<<<<

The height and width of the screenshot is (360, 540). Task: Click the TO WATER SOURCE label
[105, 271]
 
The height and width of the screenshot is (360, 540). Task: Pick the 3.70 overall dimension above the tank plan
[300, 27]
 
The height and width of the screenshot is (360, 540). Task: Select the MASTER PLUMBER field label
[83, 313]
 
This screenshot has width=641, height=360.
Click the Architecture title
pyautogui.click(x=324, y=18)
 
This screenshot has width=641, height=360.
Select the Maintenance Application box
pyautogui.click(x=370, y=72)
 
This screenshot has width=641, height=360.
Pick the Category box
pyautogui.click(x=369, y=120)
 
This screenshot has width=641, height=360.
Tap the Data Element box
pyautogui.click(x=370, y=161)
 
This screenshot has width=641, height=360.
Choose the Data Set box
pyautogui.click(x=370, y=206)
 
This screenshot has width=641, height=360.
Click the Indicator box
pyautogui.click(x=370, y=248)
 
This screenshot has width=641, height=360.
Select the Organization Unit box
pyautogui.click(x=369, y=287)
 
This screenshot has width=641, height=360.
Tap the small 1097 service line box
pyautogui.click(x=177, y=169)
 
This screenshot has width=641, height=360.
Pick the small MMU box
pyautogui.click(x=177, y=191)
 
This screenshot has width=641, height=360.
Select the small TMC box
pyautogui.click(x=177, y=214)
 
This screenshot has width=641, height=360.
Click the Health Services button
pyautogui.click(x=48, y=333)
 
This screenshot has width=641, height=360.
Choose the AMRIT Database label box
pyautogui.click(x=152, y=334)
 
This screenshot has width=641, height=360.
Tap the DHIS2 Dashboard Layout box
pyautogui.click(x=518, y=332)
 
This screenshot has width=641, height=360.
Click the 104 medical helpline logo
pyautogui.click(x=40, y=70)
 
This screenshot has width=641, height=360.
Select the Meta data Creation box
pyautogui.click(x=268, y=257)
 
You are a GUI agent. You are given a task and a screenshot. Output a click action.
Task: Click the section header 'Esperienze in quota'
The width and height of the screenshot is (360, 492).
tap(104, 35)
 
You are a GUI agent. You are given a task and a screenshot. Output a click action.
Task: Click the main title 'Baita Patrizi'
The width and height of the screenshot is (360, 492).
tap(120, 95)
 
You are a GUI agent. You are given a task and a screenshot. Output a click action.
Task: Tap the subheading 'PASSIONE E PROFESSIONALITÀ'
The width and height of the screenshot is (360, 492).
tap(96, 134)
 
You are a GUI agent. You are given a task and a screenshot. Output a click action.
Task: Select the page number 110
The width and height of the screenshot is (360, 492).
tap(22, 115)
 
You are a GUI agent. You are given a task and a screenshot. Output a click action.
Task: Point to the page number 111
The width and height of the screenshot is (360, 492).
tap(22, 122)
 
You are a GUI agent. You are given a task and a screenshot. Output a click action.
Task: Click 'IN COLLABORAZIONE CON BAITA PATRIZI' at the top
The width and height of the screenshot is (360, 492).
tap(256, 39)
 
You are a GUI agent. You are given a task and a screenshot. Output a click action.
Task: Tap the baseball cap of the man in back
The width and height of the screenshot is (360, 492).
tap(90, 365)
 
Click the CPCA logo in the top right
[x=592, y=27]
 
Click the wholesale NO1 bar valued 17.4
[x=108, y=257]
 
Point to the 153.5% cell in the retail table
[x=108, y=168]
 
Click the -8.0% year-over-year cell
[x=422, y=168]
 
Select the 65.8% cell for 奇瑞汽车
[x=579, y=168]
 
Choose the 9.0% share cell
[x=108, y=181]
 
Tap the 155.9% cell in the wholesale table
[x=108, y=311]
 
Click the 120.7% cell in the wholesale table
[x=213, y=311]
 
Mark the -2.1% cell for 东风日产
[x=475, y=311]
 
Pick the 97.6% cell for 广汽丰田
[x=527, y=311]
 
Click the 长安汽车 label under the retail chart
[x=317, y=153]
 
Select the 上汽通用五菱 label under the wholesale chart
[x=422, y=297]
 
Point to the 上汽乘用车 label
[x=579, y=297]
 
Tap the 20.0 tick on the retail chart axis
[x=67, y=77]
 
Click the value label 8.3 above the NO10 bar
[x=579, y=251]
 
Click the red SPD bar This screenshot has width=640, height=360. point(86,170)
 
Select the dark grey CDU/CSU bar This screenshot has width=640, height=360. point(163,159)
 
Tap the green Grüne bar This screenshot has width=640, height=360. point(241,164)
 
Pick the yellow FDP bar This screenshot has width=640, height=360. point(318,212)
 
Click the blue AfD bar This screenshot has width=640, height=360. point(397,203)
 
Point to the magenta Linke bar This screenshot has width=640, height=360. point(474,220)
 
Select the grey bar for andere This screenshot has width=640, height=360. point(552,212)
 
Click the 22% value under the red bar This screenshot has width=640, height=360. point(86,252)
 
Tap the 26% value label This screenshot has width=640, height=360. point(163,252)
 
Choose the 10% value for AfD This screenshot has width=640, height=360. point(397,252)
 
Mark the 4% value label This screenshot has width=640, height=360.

>>>>

### TASK REQUIREMENTS
Pick out each line in the listing above that contains the word "title" and copy those lines in full.

### OUTPUT
Click the Architecture title
Task: Click the main title 'Baita Patrizi'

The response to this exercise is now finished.